Written tasks:
a. Answer these questions from the tutorial on porting Python scripts to Airflow, one answer a line, marked to match:
(i) Which operator does the tutorial mainly use to run the containerized script?
(ii) Which two groups of users is the tutorial written for?
(iii) To which registry is the Docker image pushed?
b. Decide whether each statement agrees with the tutorial on porting Python scripts to Airflow. Answer yes or no for each and quote the deciding words:
(i) The Python script runs on an Airflow instance deployed by CNDI.
(ii) Packages are installed with pip in a Python virtual environment.
(iii) The Airflow DAG runs the containerized script as several tasks.
c. Write out everything from "Skip to main" down to "CNDI Kubernetes cluster." in the tutorial on porting Python scripts to Airflow.

Text excerpt:

★ ★ ★

Skip to main content

Porting your existing Python scripts to Airflow with CNDI

Overview

This tutorial is designed to walk you through the process of porting an existing Python script or application to CNDI and running the script on an Airflow instance that is deployed by CNDI. In this tutorial, we will primarily use the KubernetesPodOperator to execute the containerized Python script in a pod in a CNDI Kubernetes cluster.

Intended users

This tutorial is written both for data scientists and engineers who are looking to develop containerized workflows in Airflow. It would helpful for users to be familiar with containers, know how to create a base image with Docker and understand basic Airflow concepts before starting this tutorial

Intended Outcomes for Tutorial

In this tutorial, you will:

✅ Learn how to containerize a Python script with Docker
✅ Create and configure a Dockerfile for a Python script
✅ Build a custom Docker image
✅ Push a Docker image to the Docker Hub registry
✅ Installing packages using pip in a Python virtual environment
✅ Create an Airflow DAG in a CNDI Cluster
✅ Execute the Airflow DAG data pipeline that will run the containerized Python script as a single task in the pipeline.

★ ★ ★

Available data:
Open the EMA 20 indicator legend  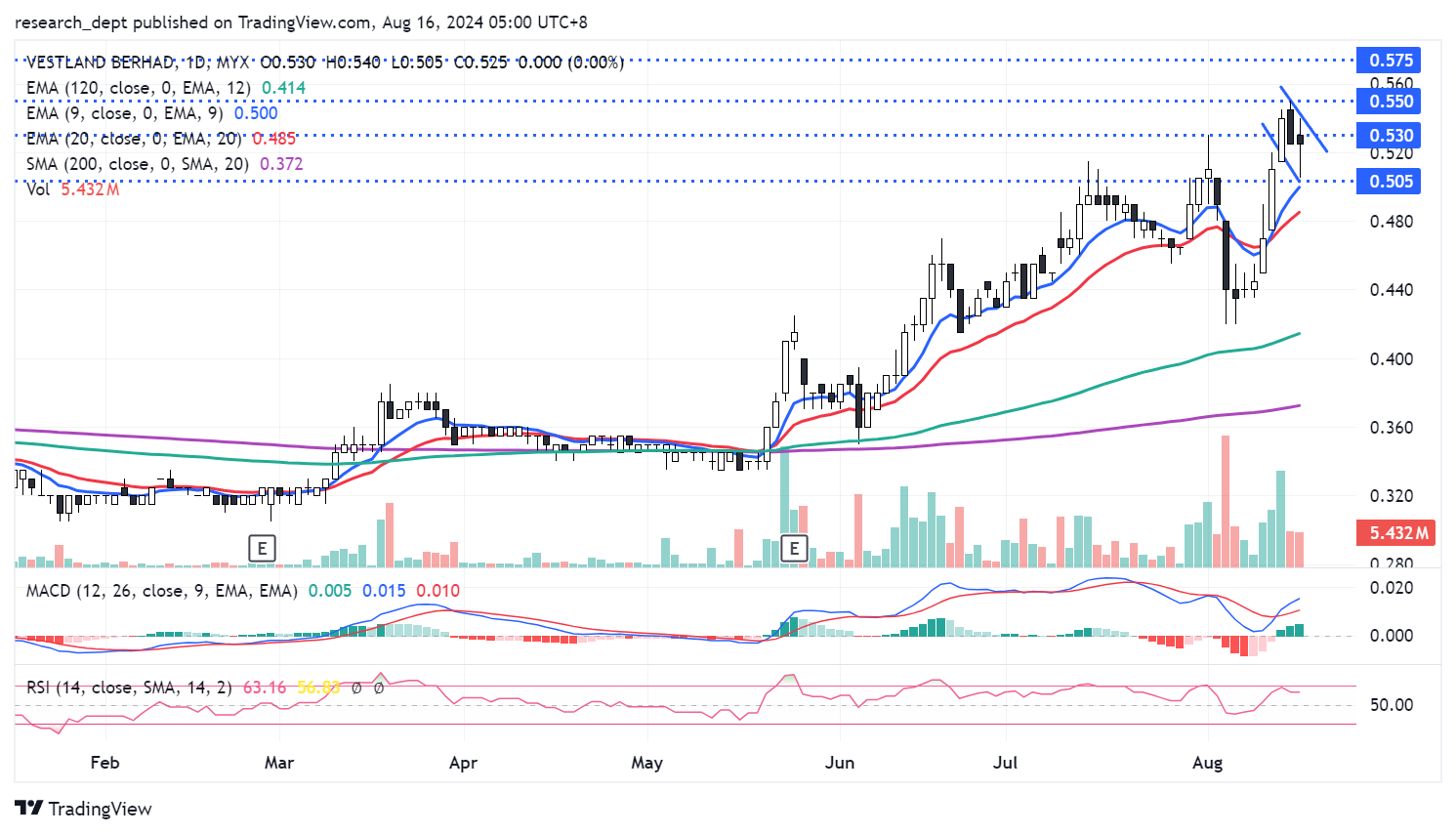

★ ★ ★

Solved tasks:
a.
(i) The KubernetesPodOperator
(ii) Data scientists and engineers
(iii) The Docker Hub registry

b.
(i) Yes: "running the script on an Airflow instance that is deployed by CNDI"
(ii) Yes: "Installing packages using pip in a Python virtual environment"
(iii) No: "run the containerized Python script as a single task in the pipeline"

c.
Skip to main content

Porting your existing Python scripts to Airflow with CNDI

Overview

This tutorial is designed to walk you through the process of porting an existing Python script or application to CNDI and running the script on an Airflow instance that is deployed by CNDI. In this tutorial, we will primarily use the KubernetesPodOperator to execute the containerized Python script in a pod in a CNDI Kubernetes cluster.